Celina tuvo entre sus manos la gestación de un habitáculo para juntar el imaginario morral, las topper blancas, la amistad, las remeras de los locales Locuras, los ecos de Feliciano Centurión y “la esquina”, ese aleph de fin de siglo que cocinó lo que era una ética y ya tiene algo de museo, sepultado hoy bajo muertos, ritmos de bits y estilo libre: la sensibilidad alrededor del aguante, pero un aguante más ambiguo que viril, más creador que sacado. Celina viene del aguante, caminó las cuadras bajas de la peatonal de Mar del Plata en los inviernos del país, tomó su cerveza Quilmes del pico y traficó cds grabados de los rockerismos pertinentes.

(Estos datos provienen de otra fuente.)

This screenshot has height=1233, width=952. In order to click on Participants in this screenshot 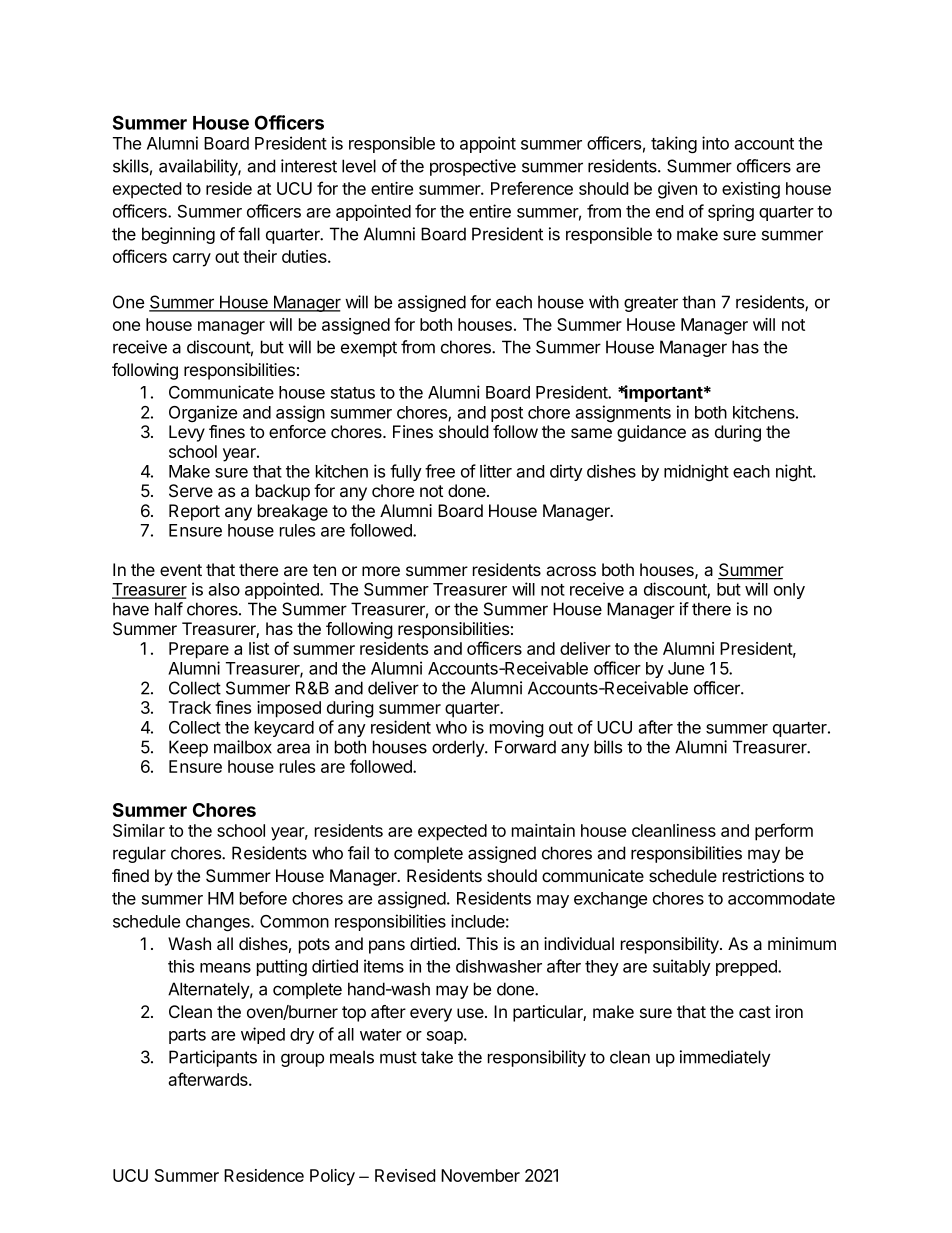, I will do `click(213, 1058)`.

Pero solo viene del aguante, porque va hacia la hospitalidad.
Es entonces importante lo que Móvil, el lugar donde se monta todo como si siempre hubiese estado ahí, provee desde el vamos. Su estructura fabril de verdad, sin tanto durlock ni espamento suizo, sus ventanas abiertas por las que se ve el cielo de Parque Patricios, los árboles, la ciudad ahí afuera, tan destruida por las reformas y tan vital aún en su melancolía y sus desfasajes habitacionales, el gentío y el confín que se pierde en la sombra.
Finalmente, sumado a ese juego con las formas de vida, con el exterior, con el algodón y con la cultura legendaria de su adolescencia, aparece algo anterior, telurista, evocativo. Trae acá los residuos americanistas de las artes visuales. Las tragedias y las alegrías, lo que refulge cuando el humo y el llanto se disipan, como una traductora o una chamana metropolitana. Están los arabescos, los círculos aztecas diluidos, el ornamento a mano. Están los jarrones que recuerdan su relato El Falsificador, que a su vez recuerdan el imaginario terroso del arte decorativo precolonial, que siempre tuvo una lógica ornamental aparente, pero en el fondo se proponía honrar lo que está por fuera de lo que es, los dioses, lo primordial. En su encanto plebeyo, Celina hace también arte indigenista del siglo XXI, con el hedonismo perdido del continente. Los colores terrosos son ahora psicodélicos. Las geometrías incaicas son ahora los reflujos del batic.
La muestra se recorre descalzo y esto organiza de manera definitiva su estatuto de la sensibilidad.